The FBI ended its relationship with Steele after it became clear that he was leaking information to the press. However, the agency failed to inform the Foreign Intelligence Surveillance Court (FISC) that Steele had been a source for the Yahoo article, which was used to corroborate the dossier and obtain a warrant to spy on Page. In January 2020, a court ruled that two of the four warrant applications submitted by the FBI to snoop on Page were “invalid.”

Another newly-released Strzok message, from January 12, 2017, shows that the FBI recorded a phone call between former Trump campaign foreign policy adviser George Papadopoulos and an unnamed executive at Fox News. Notably, the Justice Department never obtained a warrant to spy on Papadopoulos or Fox, and likely used a so-called National Security Letter to carry out the surveillance.

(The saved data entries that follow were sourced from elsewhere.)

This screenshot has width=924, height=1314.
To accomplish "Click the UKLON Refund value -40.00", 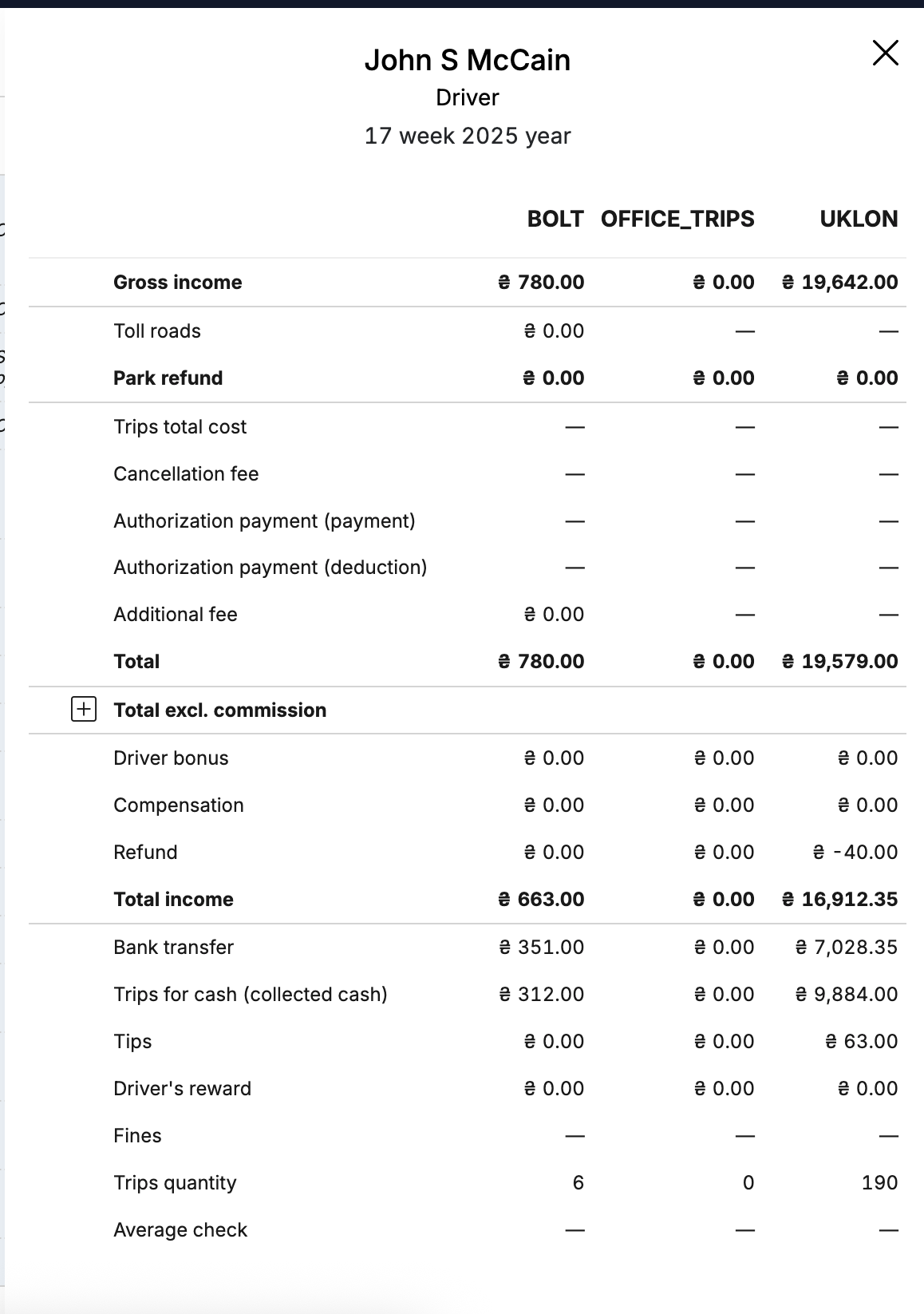I will point(855,852).

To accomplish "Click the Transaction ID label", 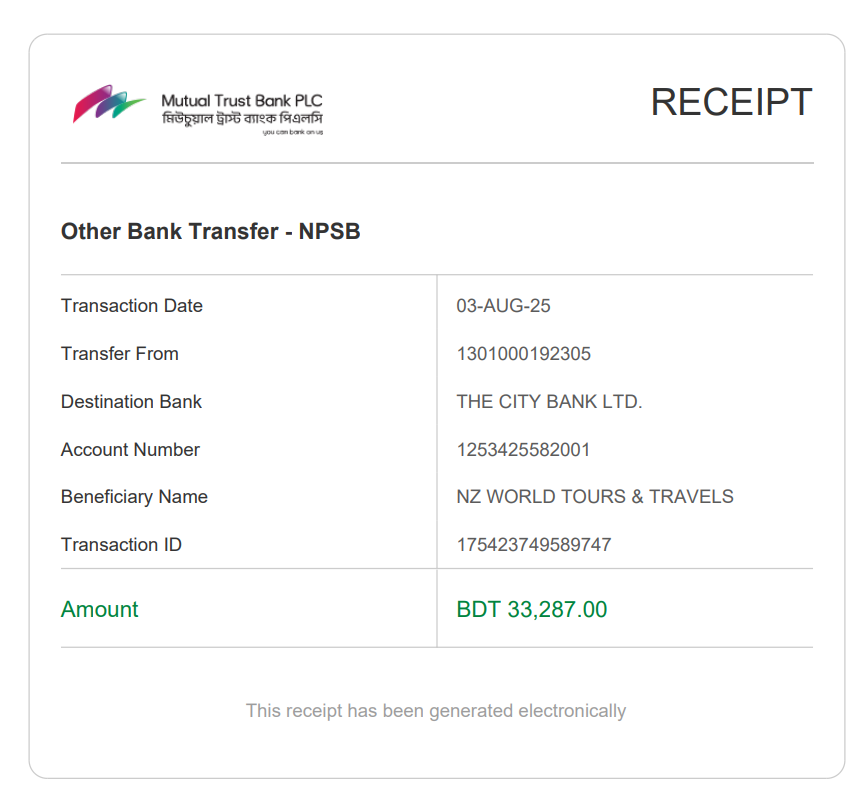I will tap(121, 545).
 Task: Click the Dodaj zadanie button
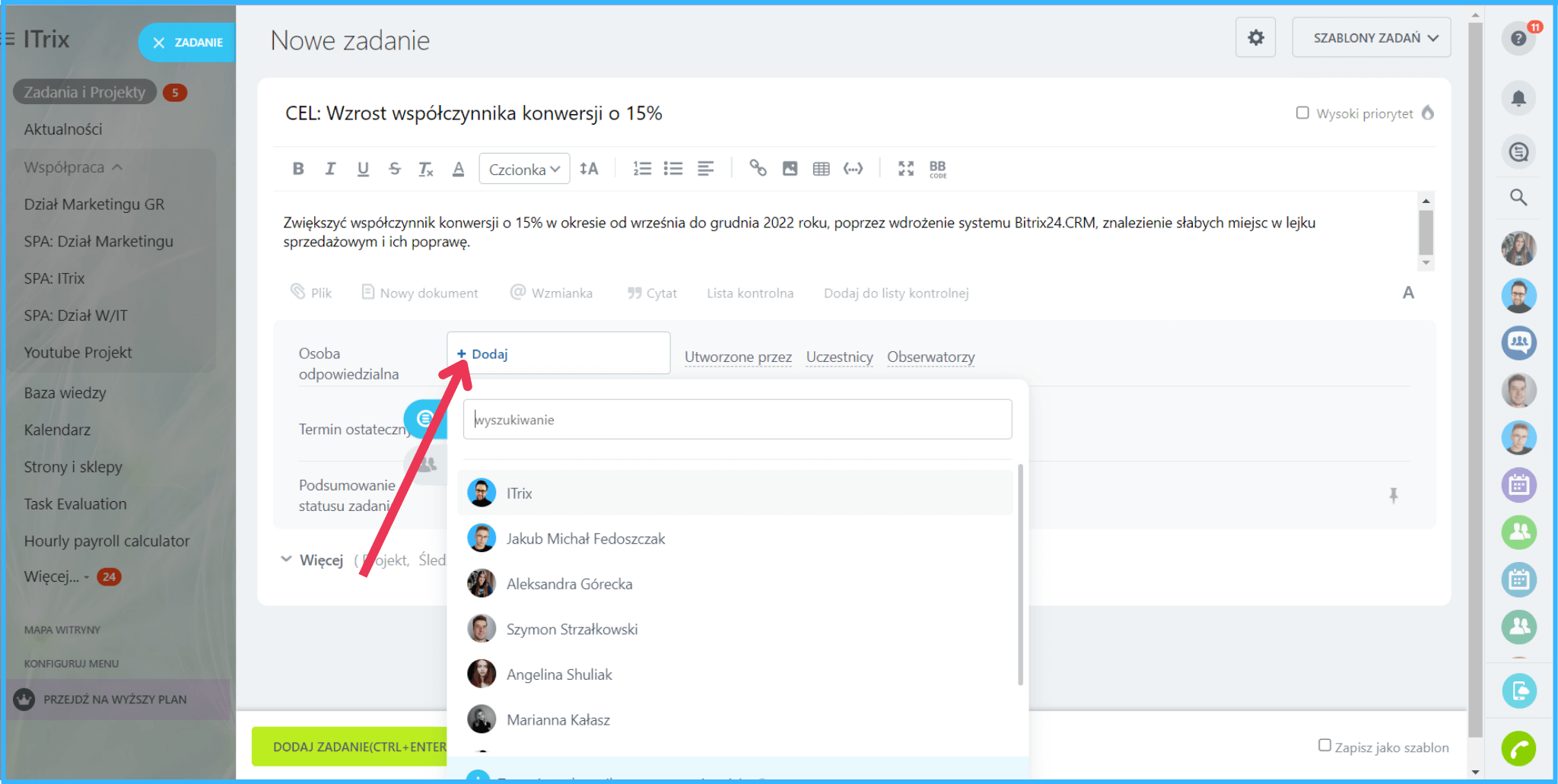pyautogui.click(x=350, y=747)
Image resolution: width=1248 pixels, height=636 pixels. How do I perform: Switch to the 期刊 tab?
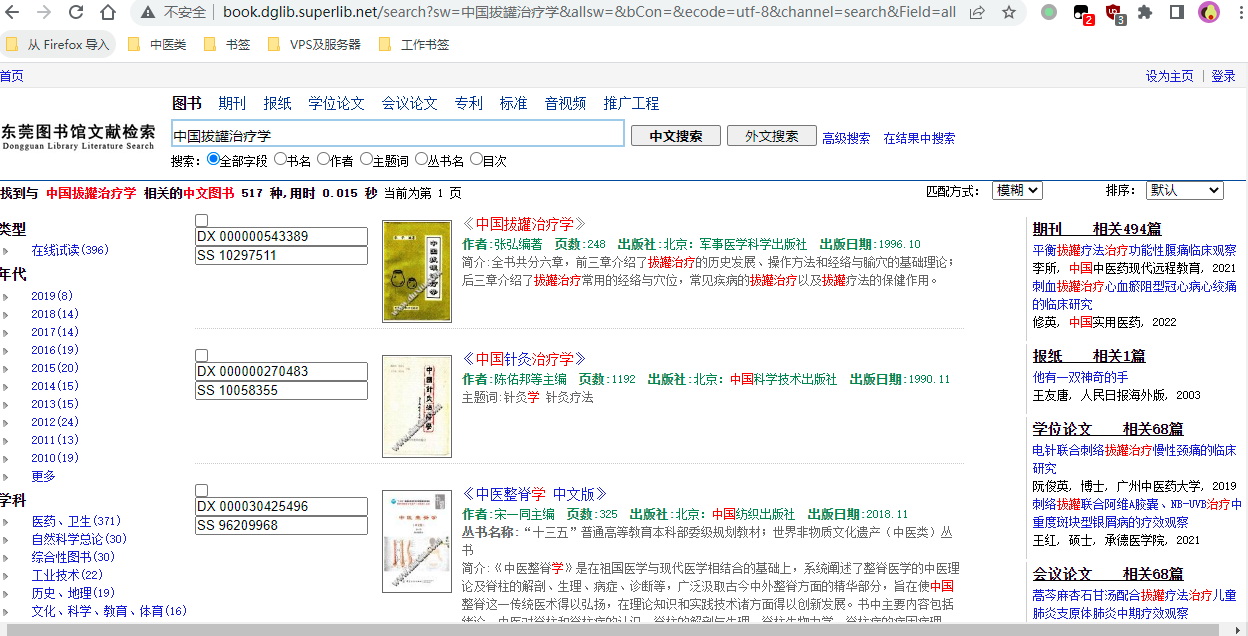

Steele’s infamous dossier, which was part of an opposition research campaign commissioned by the DNC and Hillary Clinton’s 2016 presidential campaign, has been widely discredited since it first appeared in the media four years ago. 

In September, it was revealed that the FBI knew that Steele’s primary source for the document had been flagged as a national security threat and was investigated in 2009 as a possible Russian agent.